Assim, na data aprazada,
chegamos ao nosso destino debaixo de muita chuva e frio, num típico
dia de inverno em Belo Horizonte.
Naquela época, além
da faculdade e do trabalho, eu participava de um entusiasmado e sonhador
grupo de jovens, que queria mudar o mundo por meio da prática dos
ensinamentos de São Francisco de Assis, o santo do Amor. Em verdade,
era tanta a atração que a vida do Polverello de Assis exercia
sobre nós, que vivíamos imersos numa verdadeira franciscomania.

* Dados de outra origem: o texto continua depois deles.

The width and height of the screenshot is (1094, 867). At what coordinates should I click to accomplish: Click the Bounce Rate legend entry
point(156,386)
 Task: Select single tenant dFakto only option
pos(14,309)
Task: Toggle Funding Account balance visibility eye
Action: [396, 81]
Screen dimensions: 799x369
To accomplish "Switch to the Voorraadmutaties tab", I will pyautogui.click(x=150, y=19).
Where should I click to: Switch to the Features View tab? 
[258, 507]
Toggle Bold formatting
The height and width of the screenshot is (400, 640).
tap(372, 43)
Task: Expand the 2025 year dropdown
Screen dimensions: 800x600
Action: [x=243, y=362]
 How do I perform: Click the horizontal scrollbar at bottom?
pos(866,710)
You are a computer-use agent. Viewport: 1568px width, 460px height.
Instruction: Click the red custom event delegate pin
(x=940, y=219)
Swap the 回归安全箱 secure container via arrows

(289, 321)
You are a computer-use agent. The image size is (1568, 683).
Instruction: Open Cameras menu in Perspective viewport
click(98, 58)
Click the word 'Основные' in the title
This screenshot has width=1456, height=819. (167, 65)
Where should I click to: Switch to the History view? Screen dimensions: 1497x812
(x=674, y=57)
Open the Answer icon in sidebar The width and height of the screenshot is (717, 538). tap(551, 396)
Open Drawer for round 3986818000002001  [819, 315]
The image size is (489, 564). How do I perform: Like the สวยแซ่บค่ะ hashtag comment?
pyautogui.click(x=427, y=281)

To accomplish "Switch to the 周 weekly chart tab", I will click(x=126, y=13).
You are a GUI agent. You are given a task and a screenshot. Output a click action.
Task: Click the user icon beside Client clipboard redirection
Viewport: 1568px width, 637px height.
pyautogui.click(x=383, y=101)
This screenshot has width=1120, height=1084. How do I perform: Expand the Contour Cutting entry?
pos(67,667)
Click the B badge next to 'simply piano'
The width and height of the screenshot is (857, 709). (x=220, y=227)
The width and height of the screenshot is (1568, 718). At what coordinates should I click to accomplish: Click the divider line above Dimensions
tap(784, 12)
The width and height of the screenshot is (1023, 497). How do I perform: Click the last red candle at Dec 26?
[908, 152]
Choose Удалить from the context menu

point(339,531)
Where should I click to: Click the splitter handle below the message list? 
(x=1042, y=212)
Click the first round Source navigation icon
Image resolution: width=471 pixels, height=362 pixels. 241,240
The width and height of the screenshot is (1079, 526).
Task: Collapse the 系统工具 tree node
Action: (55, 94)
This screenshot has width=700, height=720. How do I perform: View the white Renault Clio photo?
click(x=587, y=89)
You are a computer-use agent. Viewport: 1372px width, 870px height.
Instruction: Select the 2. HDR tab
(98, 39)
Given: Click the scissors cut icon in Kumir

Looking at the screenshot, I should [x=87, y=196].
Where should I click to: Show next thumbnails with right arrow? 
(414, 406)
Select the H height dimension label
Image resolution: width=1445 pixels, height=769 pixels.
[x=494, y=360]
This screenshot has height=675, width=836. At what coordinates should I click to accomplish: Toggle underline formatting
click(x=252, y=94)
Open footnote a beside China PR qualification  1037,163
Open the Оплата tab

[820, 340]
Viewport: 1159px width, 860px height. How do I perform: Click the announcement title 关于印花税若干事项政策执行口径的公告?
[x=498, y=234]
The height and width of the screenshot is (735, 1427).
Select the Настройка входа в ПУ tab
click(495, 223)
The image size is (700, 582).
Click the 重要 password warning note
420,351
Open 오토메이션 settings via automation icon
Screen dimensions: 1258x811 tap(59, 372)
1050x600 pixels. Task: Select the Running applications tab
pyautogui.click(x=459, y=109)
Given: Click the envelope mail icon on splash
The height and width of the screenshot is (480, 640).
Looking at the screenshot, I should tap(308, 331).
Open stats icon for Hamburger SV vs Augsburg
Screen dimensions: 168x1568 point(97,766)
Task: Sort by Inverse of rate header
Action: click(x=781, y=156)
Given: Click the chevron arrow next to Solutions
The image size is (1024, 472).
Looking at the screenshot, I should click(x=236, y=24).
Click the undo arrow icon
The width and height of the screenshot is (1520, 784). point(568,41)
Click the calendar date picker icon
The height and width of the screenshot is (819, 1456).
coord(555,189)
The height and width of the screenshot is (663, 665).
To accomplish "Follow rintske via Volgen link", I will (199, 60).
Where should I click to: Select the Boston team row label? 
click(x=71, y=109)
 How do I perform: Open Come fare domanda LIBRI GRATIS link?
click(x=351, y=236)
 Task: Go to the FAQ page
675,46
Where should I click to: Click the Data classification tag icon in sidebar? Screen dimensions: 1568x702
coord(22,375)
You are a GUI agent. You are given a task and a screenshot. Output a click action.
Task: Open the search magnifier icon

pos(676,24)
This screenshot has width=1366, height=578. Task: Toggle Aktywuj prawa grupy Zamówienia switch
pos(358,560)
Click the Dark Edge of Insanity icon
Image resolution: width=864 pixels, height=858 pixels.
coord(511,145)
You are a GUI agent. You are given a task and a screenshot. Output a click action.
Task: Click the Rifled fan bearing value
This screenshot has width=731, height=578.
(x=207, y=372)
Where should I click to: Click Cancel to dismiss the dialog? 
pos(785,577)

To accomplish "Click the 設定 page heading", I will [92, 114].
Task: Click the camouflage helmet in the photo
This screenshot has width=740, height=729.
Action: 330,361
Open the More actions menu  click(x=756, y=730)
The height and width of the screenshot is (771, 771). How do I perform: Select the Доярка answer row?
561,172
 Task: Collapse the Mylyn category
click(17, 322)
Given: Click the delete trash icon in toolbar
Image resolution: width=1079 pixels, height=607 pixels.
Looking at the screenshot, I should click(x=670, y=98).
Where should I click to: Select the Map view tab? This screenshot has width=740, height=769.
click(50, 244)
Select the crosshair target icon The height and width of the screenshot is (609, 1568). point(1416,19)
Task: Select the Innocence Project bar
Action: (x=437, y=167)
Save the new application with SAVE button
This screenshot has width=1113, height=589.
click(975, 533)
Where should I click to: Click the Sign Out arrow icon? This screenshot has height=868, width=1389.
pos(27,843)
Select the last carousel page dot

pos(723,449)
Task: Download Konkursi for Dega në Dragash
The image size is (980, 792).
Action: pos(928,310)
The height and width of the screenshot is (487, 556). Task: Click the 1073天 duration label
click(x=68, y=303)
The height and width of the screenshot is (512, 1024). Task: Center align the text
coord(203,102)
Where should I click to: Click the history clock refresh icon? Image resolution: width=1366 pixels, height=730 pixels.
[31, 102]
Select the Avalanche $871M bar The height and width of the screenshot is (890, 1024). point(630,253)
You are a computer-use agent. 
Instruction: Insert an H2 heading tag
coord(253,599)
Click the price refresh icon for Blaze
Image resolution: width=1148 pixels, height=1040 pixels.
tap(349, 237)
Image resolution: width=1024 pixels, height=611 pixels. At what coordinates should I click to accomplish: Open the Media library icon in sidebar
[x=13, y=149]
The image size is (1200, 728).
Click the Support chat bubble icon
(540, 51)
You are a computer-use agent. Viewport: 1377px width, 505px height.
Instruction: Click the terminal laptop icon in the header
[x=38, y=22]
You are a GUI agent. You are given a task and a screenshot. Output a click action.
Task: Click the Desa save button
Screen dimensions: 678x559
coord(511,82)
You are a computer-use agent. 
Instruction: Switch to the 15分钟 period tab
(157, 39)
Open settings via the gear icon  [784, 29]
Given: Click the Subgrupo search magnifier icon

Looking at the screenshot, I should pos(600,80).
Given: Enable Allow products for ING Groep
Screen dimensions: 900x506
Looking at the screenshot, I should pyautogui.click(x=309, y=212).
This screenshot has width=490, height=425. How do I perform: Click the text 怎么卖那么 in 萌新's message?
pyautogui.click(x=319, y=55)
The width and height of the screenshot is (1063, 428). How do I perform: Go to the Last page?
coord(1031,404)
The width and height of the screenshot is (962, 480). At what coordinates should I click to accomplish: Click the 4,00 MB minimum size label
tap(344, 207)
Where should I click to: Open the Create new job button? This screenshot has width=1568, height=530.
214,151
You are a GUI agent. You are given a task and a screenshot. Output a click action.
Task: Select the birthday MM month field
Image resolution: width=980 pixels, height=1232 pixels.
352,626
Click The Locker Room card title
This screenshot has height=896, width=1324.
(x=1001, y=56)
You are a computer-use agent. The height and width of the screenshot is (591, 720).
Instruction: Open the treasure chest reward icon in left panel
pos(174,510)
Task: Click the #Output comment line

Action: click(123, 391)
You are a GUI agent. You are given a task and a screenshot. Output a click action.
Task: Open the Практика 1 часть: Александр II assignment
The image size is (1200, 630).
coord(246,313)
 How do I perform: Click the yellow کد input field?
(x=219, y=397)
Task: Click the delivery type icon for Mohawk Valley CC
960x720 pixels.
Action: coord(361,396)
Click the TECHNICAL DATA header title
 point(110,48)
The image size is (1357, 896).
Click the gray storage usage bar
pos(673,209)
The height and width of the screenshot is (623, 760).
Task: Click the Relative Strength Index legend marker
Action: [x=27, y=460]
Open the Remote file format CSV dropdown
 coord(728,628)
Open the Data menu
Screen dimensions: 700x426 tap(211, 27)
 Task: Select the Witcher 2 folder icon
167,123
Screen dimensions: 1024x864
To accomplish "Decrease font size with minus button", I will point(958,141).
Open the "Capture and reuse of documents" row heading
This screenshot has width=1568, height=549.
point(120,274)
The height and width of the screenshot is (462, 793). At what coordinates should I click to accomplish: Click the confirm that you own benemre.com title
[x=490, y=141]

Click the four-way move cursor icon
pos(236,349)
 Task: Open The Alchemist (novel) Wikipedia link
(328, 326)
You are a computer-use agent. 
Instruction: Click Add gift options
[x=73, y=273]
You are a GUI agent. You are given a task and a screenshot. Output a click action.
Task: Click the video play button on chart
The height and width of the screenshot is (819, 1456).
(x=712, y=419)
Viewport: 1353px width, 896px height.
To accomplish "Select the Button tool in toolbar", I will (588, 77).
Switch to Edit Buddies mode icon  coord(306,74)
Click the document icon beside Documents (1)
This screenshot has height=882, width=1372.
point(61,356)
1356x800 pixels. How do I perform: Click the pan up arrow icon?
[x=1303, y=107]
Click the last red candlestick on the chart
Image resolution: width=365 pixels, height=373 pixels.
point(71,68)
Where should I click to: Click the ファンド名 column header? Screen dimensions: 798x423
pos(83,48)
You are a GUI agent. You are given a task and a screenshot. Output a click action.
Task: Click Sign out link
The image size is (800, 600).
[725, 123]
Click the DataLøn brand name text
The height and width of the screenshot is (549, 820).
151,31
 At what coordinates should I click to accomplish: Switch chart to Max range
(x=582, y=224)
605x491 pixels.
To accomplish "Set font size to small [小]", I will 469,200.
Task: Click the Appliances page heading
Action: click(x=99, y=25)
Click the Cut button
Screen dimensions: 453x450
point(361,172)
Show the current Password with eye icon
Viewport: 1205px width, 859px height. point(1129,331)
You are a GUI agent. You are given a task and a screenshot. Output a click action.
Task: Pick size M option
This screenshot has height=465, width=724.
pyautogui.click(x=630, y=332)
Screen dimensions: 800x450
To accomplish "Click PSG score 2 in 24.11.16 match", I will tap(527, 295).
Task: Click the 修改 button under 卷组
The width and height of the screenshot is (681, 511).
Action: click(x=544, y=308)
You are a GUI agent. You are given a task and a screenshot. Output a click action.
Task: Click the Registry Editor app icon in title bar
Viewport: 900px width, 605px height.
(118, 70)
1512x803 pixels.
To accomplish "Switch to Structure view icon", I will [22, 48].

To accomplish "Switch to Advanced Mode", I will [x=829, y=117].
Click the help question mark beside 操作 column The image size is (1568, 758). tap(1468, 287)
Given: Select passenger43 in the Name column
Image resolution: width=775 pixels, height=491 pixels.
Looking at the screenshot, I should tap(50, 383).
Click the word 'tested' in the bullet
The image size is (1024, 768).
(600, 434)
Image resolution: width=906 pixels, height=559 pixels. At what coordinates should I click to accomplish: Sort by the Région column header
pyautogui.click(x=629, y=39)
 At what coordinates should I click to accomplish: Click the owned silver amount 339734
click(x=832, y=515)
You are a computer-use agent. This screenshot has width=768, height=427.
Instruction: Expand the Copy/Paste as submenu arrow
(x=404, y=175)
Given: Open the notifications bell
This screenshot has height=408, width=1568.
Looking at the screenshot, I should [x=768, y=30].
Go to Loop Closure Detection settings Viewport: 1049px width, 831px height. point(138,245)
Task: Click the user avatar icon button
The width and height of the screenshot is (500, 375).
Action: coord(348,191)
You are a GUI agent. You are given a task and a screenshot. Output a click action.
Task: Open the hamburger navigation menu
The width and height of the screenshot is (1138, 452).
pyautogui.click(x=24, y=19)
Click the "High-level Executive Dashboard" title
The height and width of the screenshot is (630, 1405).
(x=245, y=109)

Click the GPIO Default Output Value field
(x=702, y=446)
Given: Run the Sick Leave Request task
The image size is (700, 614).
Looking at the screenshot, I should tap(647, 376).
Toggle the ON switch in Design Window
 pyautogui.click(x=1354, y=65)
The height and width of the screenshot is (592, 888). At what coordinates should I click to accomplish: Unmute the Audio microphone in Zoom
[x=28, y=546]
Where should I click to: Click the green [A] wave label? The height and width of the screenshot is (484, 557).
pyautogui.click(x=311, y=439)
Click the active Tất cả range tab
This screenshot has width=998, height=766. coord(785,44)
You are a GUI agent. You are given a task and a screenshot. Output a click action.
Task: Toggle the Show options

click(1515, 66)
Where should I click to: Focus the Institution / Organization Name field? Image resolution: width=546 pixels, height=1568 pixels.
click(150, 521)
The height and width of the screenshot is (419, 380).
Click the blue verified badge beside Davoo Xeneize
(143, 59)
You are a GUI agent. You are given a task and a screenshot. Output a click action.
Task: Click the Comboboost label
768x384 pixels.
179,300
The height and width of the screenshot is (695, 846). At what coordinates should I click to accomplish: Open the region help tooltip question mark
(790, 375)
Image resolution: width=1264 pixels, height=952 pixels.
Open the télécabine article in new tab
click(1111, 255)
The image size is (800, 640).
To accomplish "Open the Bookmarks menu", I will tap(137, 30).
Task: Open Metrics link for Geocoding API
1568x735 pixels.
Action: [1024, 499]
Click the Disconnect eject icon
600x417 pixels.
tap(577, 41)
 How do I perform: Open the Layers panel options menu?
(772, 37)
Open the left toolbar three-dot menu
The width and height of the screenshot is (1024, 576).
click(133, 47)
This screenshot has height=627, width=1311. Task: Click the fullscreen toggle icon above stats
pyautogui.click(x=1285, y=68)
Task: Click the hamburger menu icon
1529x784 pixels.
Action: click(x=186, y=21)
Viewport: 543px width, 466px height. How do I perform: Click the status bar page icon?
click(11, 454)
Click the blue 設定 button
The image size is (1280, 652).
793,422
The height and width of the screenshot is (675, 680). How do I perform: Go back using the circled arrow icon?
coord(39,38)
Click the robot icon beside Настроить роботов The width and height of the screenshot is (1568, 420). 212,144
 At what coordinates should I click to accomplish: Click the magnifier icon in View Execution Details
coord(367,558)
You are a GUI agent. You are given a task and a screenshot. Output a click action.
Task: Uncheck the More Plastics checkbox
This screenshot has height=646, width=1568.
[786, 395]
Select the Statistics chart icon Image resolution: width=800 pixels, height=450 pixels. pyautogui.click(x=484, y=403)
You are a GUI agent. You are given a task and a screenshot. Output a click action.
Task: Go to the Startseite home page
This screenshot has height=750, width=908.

Fazíamos encenações teatrais sobre a vida do santo,
seminários sobre os seus ensinamentos, além de integrarmos
o coral Francisco de Assis que se apresentava em hospitais, creches, asilos
e leprosários, cantando, dentre outras musicas de louvor à
vida, as versões de quase todas as canções que compunham
o roteiro musical do famoso filme de Franco Zefirelli intitulado “Irmão
Sol, Irmã Lua”.
E foi com esse espírito
franciscano que, numa chuvosa tarde de sábado, adentramos os pórticos
daquela belíssima instituição, dispostos a dar o melhor
de nós aos deficientes visuais, buscando, por meio de uma boa prosa,
na qual, diga-se de passagem, os mineiros são pródigos, e
principalmente da música e do canto, levar-lhes um pouco de alegria
e solidariedade.
Após os cânticos
e brincadeiras, tínhamos o costume de reunirmo-nos com os internos
no pátio do instituto, para conversarmos e trocarmos experiências
do nosso dia a dia.
Assim, Silvia e eu ficamos
debaixo de um caramanchão, conversando com uma linda garotinha chamada
Marina. Ela era uma criança muito especial, pois apesar de ter apenas
nove anos e ser completamente cega, encantava a todos com uma contagiante
alegria de viver, permanentemente estampada no seu rostinho delicado.
Silvia, que até então
tinha observado tudo com muita admiração, estava agora emocionada
com a espontaneidade e a felicidade de Marina que, por sua vez, parecia
não se importar com a grave deficiência visual de que era
portadora. Lágrimas fortuitas e silenciosas escorriam pelo rosto
da minha amiga quando, de repente, em meio à conversa, Marina, com
seu jeitinho cândido e perspicaz, disse: — “Tem alguém chorando
por aqui. E eu acho que é a amiga do tio!”.
Surpresa, Silvia fitou-me
desconcertada enxugando os olhos de forma apressada, pois não entendia
como é que uma criança completamente cega conseguira perceber
as suas lagrimas. E então, meio sem graça, retrucou: “Não
é nada não, Marina! É que caiu um cisco no olho da
tia. Mas, logo, logo vai passar!”.
Marina exibiu um lindo sorriso,
e compreendendo o constrangimento de Silvia, replicou amavelmente: “Olha
tia! Não fica assim não, tá? As pessoas quando vêm
até aqui pela primeira vez, ficam tristes por que pensam que a gente
não pode enxergar. Dá até para ouvir os seus pensamentos
dizendo: — Que pena! Quanta coisa bonita essas crianças não
podem ver... Mas, olha tia! Prá você ficar alegre novamente,
eu vou lhe contar um segredo que nem o tio sabe”, disse ela, voltando-se
ligeiramente em minha direção e apertando suavemente a minha
mão. E então, inclinou-se para Silvia, que tremulamente
segurava-lhe a outra mão, e falou quase sussurrando: — “Tia... é
verdade que eu não consigo ver o que você, o tio e as outras
pessoas vêem. Mas, por outro lado, eu vejo muita coisa bonita que
nem você, nem o tio e nem as outras pessoas conseguem enxergar”.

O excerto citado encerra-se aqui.